Stuff I think you should know

Thursday, September 15, 2005

Foreign Extremists

Less than two months after the first London subway terrorist bombings, the British government has crafted policies to keep out dangerous foreign ideologues. Four years after the September 11, 2001, terrorist attacks in New York City and Washington, the U.S. has yet to restore similar policies.

Until 1990, the United States had on the law books the means to exclude or deport the kinds of radical ideologues who polluted the hearts and minds of British-born but radicalized homicide bombers and Islamofascist operatives in America.

Since September 11, one thing should be clear: Mass immigration and our loophole-riddled system have facilitated alien ideologues' agendas.

Foreign radicals, propagandists and sympathizers have always threatened American security and political order. Immigration has always been exploited by America's enemies. But not until political correctness took root did we hesitate to exclude foreigners because of their dangerous beliefs.

September 11 and its aftermath -- the unveiling of many terrorist cells, high sympathy in Islamic quarters, arrests and convictions of aliens who have used American freedoms against us -- should have taught us national security isn't possible without tightening immigration loopholes.

September 11 represented al Qaeda's most successful attack within the United States. Osama bin Laden formally declared war in 1998. Harvard's Samuel Huntington writes in his book "Who Are We?" that bin Laden targeted "Americans and their allies, civilians and military" for jihad because of U.S. power, Christianity and wealth.

Four years after the fateful attack by alien zealots, we still haven't exercised common sense by reducing immigration to reasonable, manageable levels; faithfully, consistently enforcing immigration laws; or barring entry to aliens who espouse dangerous ideologies.

The latter, exclusion and deportation due to ideology, isn't about keeping out people with novel or merely theoretical, opposing political viewpoints. Rather, we're talking about the kinds of beliefs so at odds with fundamental American political principles as to border on treason if held by a U.S. citizen. We're talking about threatening, subversive ideas. Such viewpoints don't qualify as legitimate public dialogue.

Whether the threat came from aliens promoting Jacobinism, anarchism, fascism or communism, the United States always sought to bar entry of or deport the foreign advocates. This policy helped disrupt foreign conspiracies here.

Common sense dictates we should keep out foreign extremists who spew anti-American rhetoric and whip up zealotry against this nation. They obviously can do less harm from abroad than from within the country.

Ideological exclusion policies helped keep out members of subversive groups and aliens who taught or advocated dangerous ideologies throughout the 20th century, especially during the Cold War.

With the end of the Cold War, Congress effectively repealed ideological exclusion in the 1990 Immigration Act. The First Amendment was expanded to extremes and extended to extremists -- including aliens, though they owe this nation no allegiance.
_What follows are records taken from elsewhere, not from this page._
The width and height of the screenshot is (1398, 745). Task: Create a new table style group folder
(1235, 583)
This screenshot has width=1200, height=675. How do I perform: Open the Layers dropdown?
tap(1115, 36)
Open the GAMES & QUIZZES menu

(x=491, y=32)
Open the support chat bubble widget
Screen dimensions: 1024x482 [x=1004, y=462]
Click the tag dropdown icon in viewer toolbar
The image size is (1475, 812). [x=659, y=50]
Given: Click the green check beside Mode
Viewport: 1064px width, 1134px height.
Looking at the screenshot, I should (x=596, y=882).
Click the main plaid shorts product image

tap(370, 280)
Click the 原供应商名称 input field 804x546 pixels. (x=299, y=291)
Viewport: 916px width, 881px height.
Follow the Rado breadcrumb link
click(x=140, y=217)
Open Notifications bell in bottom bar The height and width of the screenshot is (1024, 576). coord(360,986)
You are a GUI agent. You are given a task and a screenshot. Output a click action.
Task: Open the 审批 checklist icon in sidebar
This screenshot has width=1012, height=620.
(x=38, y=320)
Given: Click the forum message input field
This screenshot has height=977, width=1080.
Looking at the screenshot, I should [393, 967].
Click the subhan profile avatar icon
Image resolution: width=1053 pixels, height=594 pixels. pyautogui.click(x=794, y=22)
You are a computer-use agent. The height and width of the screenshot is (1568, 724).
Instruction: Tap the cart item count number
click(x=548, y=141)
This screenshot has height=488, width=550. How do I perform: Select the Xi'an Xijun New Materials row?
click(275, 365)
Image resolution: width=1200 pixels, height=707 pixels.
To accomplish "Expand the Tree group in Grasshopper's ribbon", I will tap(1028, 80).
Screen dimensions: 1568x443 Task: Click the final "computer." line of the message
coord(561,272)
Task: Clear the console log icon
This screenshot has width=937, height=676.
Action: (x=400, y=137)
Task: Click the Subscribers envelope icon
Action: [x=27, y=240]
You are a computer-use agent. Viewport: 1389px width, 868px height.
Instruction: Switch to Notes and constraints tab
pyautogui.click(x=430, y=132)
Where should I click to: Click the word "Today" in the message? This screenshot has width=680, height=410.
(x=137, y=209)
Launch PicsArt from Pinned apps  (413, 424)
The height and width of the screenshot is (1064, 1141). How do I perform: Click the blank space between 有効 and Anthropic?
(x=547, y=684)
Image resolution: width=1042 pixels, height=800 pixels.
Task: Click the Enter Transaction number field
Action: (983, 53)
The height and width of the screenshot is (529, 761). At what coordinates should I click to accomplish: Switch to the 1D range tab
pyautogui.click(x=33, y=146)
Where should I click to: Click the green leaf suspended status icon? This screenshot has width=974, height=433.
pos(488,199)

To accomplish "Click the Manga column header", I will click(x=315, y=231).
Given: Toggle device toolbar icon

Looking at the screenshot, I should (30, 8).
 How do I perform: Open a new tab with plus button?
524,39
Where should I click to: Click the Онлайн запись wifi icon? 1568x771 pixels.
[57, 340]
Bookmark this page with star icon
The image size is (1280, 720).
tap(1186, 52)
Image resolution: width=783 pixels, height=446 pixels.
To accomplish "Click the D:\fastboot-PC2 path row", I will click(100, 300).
The result of ideological exclusion's repeal is that only active terrorists on watchlists might be barred from entering the United States. Those promoting radical ideology must be admitted.

But we should be able to deny immigrant and nonimmigrant visas to, or to deport, aliens who studied at madrassas, trained at terrorist camps, attended anti-America rallies, side with al Qaeda and Hamas, "worshipped" at notorious Islamist mosques. Those who espouse dangerous politics (whether rooted in Marx or Mohammed) don't deserve First Amendment protection; they certainly don't deserve a visa.

Foreign ideologues have long sought to promote their beliefs and advance their causes on American soil. They've spied, spread propaganda, stolen state and industrial secrets, tried to make converts, raised funds, organized followers and otherwise exploited American freedoms.

When Congress rewrote immigration laws during the Cold War, an administration witness said, when it comes to screening aliens who hold dangerous ideologies, we should "err in favor of American security." We should take that good advice again.

Immigration policy should become a useful tool in our own national security toolkit. We should restore robust ideological exclusion and deportation laws. That's a very practical way to disrupt foreign enemies and their potential allies. It fits squarely in the mold of the Constitution not being a suicide pact.